Retirement

Why You Need A Private Pension And Property To Fund Retirement

Growing pension incomes should be a warning to put more money aside for retirement not a reason for giving up saving believing what you have is enough.

There’s a belief that the retired have never had it so good, especially as those with private pensions are more than 1.5 times better off than those without, according to government statistics.

But lurking behind the headlines is a stark truth that someone saving 8% of their salary into a pension each year of their working life will only end up with a retirement income of 15% of their final salary.

Private pension gap

The Office of National Statistics says retirement incomes have increased faster than those of the non-retired over the past 40 years.

But although savers with private pensions tend to have higher incomes in later life, the gap for those without private pensions is growing.

Nigel Waterson, chairman of the Equity Release Council, explains that saving is just one pillar of retirement income, and that homes should be factored into the equation.

“The figures reveal the extent to which people have become reliant on private pensions as a source of income in retirement, with data suggesting that private pensions alone were responsible for over half of the increase in the income of retired households between 1977 and 2016,” he said.

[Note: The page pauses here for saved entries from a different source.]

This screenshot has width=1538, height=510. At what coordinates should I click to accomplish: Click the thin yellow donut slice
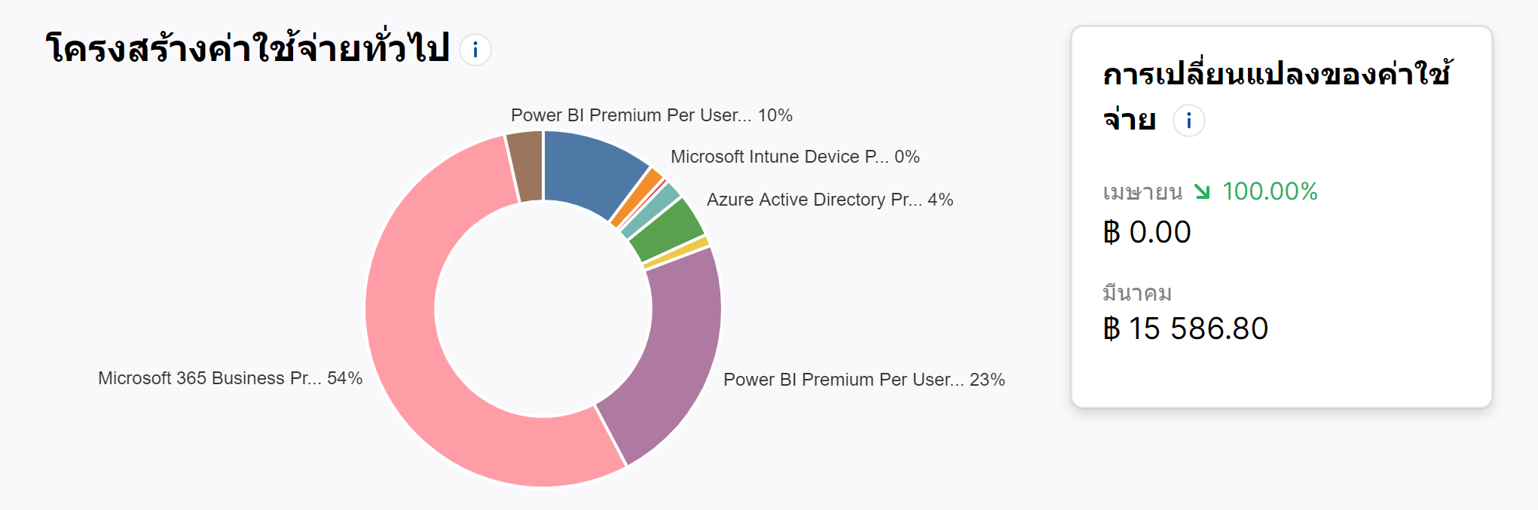tap(677, 253)
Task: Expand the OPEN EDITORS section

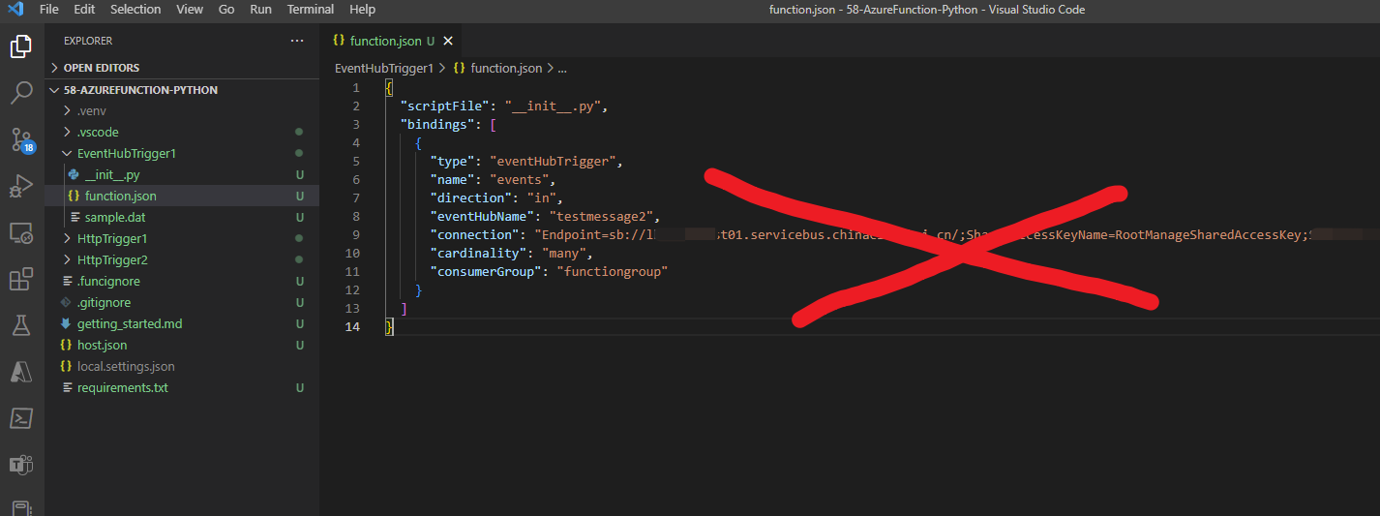Action: pos(101,68)
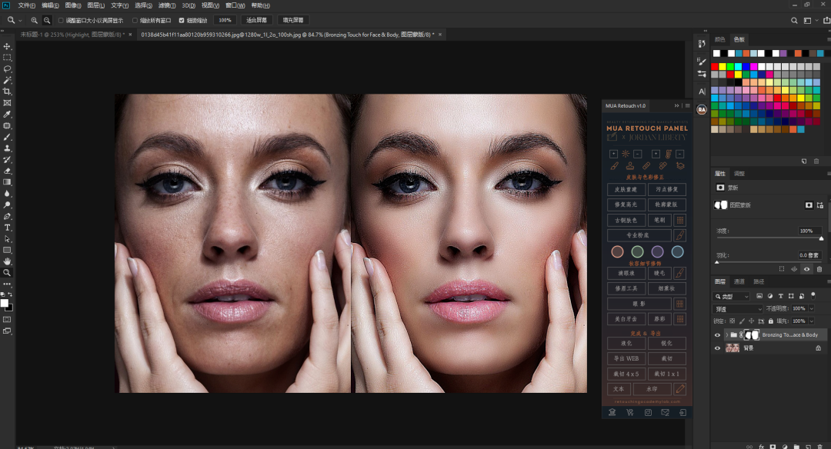Click the orange circle in MUA panel

(617, 251)
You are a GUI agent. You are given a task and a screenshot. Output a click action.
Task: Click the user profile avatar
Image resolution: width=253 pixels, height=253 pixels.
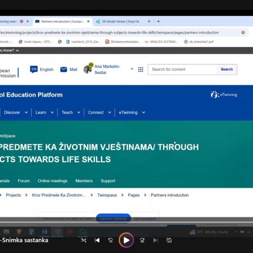[x=88, y=69]
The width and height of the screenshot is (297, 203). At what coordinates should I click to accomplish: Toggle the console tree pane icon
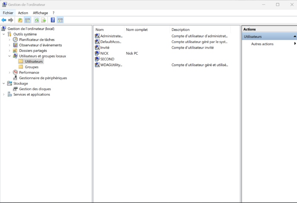(x=27, y=20)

Taking property into account

“Such a reliance is a concern when the future viability of workplace pensions as a source of retirement income is assessed. Recent findings from our research highlighted that those on defined contribution schemes making contributions of 8% throughout their working life, can expect to retire with a pension of only 15% of their final salary – only one fifth of the pension of an identical worker in a final salary scheme. As a result, millions will face severely reduced retirement incomes.

“At the same time, older Britons have seen huge increases in the value of their homes, with total homeowner equity in England owned by over-55s reaching £1.8 trillion in 2016.

” If the next generation of retirees are to enjoy a more comfortable way of life in retirement, it is vital that housing wealth is taken into account when planning retirement.”